Yesterday I had an appointment with Doc. Sig. whom I haven't seen in 7 weeks because he had to have some kind of surgery. Usually I meet with him every two or three weeks. Needless to say I was glad to see him.

When I told him about the meeting with Dave and Renee and Lotis, and how they felt the need to 'create some space' for the sake of the ministry, he thought it was stupid and said so repeatedly. I'm glad I'm not the only one who thinks so. I can see now that Dave and Renee and Lotis, whose opinions and judgement I respect, had me so convinced of my guilt that I couldn't recognize how they virtually ganged up on me and pronounced judgment. I now believe that said judgement was disproportionate to the 'crime'. True it is hard to judge some things like breach of trust and motives/thoughts, but aside from my father-figure affections for Dave I never made any inappropriate physical moves toward him, like trying to kiss him. The only times I hugged him was if he initiated it. And this is not a repeated pattern with me, this is the first time I've done anything like what I did to Dave. Not just the first time with him, the first time EVER.
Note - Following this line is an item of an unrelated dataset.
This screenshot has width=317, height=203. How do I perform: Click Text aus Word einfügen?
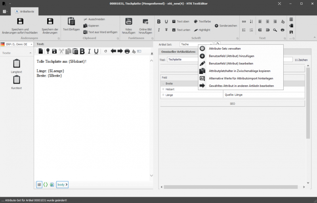(x=102, y=32)
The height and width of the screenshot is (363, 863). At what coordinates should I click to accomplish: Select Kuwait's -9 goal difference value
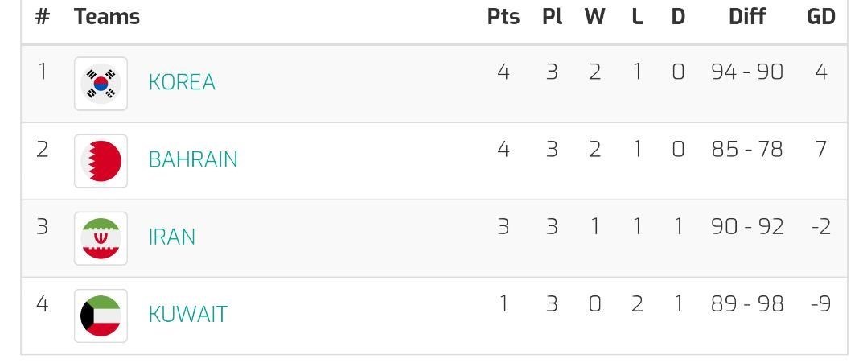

It's one thing to bar me from hanging around at Dave's, even seeking his advice outside of the church in a neutral setting. But the only reason I am no longer in Messengers is because Lotis is terrified for her precious ministry. She's afraid that even the faintest whisper of the possibility of inappropriateness to the 'wrong' people could get her and her ministry booted out of Bethlehem (our church) and she'd lose her rehearsal space and finance account. (Messengers is not totally funded by Bethlehem, but last I heard she does have an account with them specifically for Messengers that people can contribute to.) I guess in her mind getting rid of me was an acceptable loss in order to save the whole. 'Sacrifice the one to save the many.' Never mind what I'm supposed to do now that Messengers has been taken away, the only place I felt comfortable enough to break out of my emotional cocoon. Just because I wasn't sociable enough for Lotis doesn't mean I wasn't taking giant steps to being more outgoing, more 'normal', than I've ever been before in my life. That's the problem with not knowing someone, you hold them to standards that you think are normal for you but to them they're enormous.